I have yet to see a hummingbird.. gosh!  Beautiful pictures.


----------



## z06-jim (Aug 26, 2009)

choudhrysaab said:


> they all look good but #4 is my favorite as well
> everything about that picture is awesome.
> btw thats a really nice patio


Thanks, I appreciate your comments.....:cheers:


----------



## cjkriebel (Aug 26, 2009)

stunning "love it" Great job... i could go on and on.


----------



## Overread (Aug 26, 2009)

As other have said you have produced some great work already!
I'm most certainly looking forward to seeing more of your work


----------



## z06-jim (Aug 26, 2009)

Derrel said:


> The colorful background in photo #2 makes it my favorite of all the shots.
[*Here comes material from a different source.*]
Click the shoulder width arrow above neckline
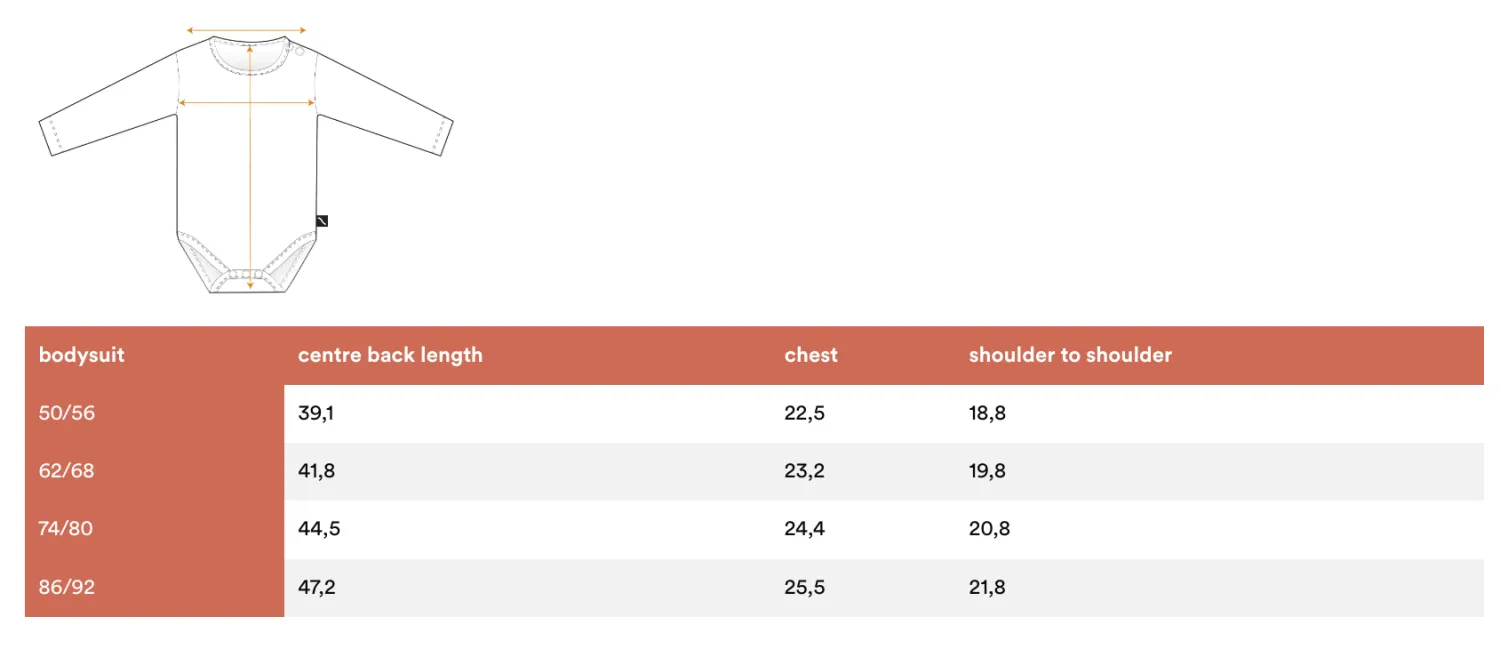Viewport: 1500px width, 649px height. [x=247, y=31]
 Thanks Derrel.....:cheers:


----------



## z06-jim (Aug 26, 2009)

Dagwood56 said:


> One word - WOW! I can't pick a favorite of the series because they are all just -WOW! ...my jaw is still dragging with astonishment.
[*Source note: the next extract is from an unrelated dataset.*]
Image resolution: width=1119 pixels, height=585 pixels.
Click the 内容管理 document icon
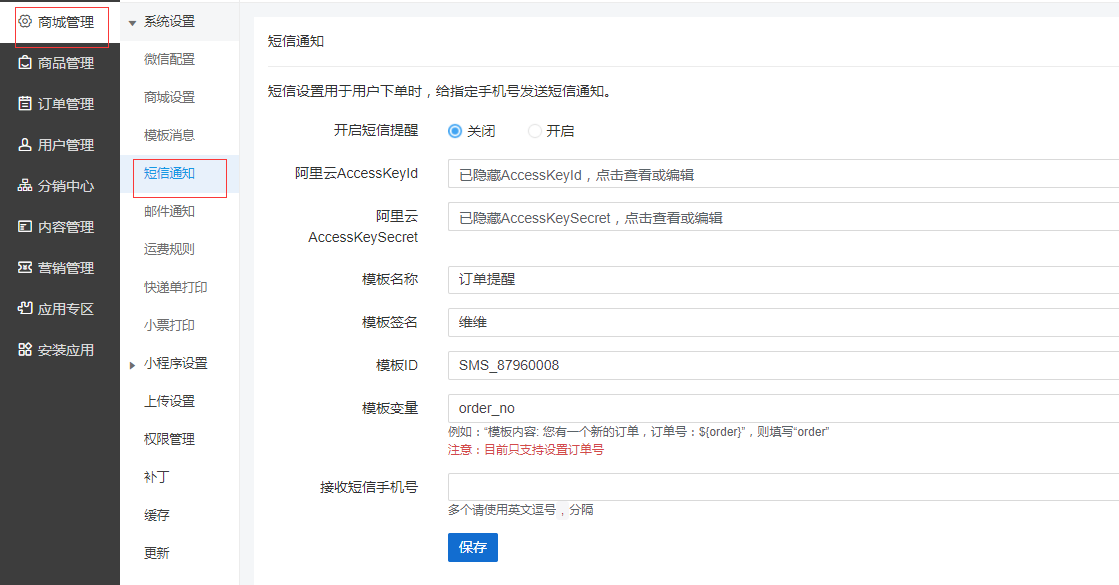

Thanks Carol, much appreciated.....:cheers:


----------



## z06-jim (Aug 26, 2009)

Mturulski said:


> Wow! Very nice shots! However, I am now forced to hate you, for I have just deleted all of my hummingbird pics that i used to think were good.


....Thanks.....:cheers:


----------



## EhJsNe (Aug 26, 2009)

Wow. Those are absolutely stunning. 

Those are millions times better than the couple of humming birds shots I was lucky enough to have....


----------



## z06-jim (Aug 26, 2009)

Derek Zoolander said:


> Awesome job Jim! The colors look great and you definitely froze the birds. Frame those pictures!


Thanks for the nice comments Dereck....:cheers:


----------



## z06-jim (Aug 26, 2009)

enufced904 said:


> I have yet to see a hummingbird.. gosh! Beautiful pictures.


Thank you....:cheers:


----------



## z06-jim (Aug 27, 2009)

cjkriebel said:


> stunning "love it" Great job... i could go on and on.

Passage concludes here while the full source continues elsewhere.